同病害は、国内では1996年に静岡県、愛知県、長崎県で初めて発生が確認された。11月11日時点で福島県や岩手県を含め、41都府県で発生が確認されている。
発病初期は、上位葉が葉縁部から黄化して葉巻症状を示し、その後葉脈間が黄化して縮葉となる。症状が進行すると、頂部が叢生して株全体が萎縮。発病前に着果した果実は正常に発育するが、発病後は蕾のまま落下したり、開花しても結実しないことが多く、生育初期に感染すると収穫皆無となることもある。
トマト黄化葉巻病の症状。葉縁部の退緑と葉巻症状(写真提供:宮城県病害虫防除所)
同ウイルスは、タバココナジラミ(主にバイオタイプB及びQ)により媒介され、オンシツコナジラミは同ウイルスを媒介しない。タバココナジラミが罹病植物を吸汁することによりウイルスを獲得し、死亡するまで伝搬能力を有し、経卵伝染はしない。また、土壌伝染、種子伝染、一般の管理作業などによる接触伝染(汁液伝染)は確認されていない。
国内で同病の自然発生が確認されているのは、トマト、ミニトマト、トルコギキョウ。その他キク科(ノゲシ、ヒャクニチソウ)、ナス科(タバコ、チョウセンアサガオ、ペチュニア、ピーマン、ジャガイモ)、マメ科(インゲンマメ、ヒラマメ)など8科18種以上の植物で感染が確認されているが、感染しても無病徴の場合がある。
同防除所では次のとおり防除対策を呼びかけている。
〇同ウイルスはタバココナジラミによって媒介されるため、媒介虫の防除を徹底する。
〇苗の購入に際しては、ウイルス感染やタバココナジラミの寄生がない健全苗であることを確認する。
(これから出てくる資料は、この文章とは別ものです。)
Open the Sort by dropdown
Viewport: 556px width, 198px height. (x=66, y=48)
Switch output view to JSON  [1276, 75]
〇施設の開口部に目合い0.4ミリ以下の防虫ネットを設置しタバココナジラミの侵入を防ぐ。
〇施設内および周辺雑草はウイルス伝染源やタバココナジラミの生息場所となるため、施設内外の除草を徹底する。
〇主に幼虫や蛹の生息する下位葉は、生育に応じて葉かきをし、葉は土中に埋めるか焼却処分する。
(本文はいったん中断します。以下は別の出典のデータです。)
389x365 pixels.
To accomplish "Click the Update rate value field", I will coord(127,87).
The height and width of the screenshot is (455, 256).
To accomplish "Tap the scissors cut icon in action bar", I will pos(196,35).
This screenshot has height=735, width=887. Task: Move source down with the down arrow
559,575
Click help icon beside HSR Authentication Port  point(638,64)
〇罹病株は見つけ次第抜き取り、ビニール袋に入れて密閉。株が枯れた後に土中に埋没するなどして処分する。
〇栽培終了後は、施設を密閉して高温を保ち(40℃以上、10日以上)、タバココナジラミを死滅させてから,速やかに残さを除去する。
〇タバココナジラミのバイオタイプQは、バイオタイプBと比較して、ネオニコチノイド系薬剤の一部、合成ピレスロイド系薬剤、ピリプロキシフェン剤等に対する感受性が低い事例が他県で報告されていることから、薬剤の選定に注意する。気門封鎖型薬剤や天敵による防除もあわせて行う。
〇薬剤については、「令和4年度宮城県農作物病害虫・雑草防除指針」を参考に選定する。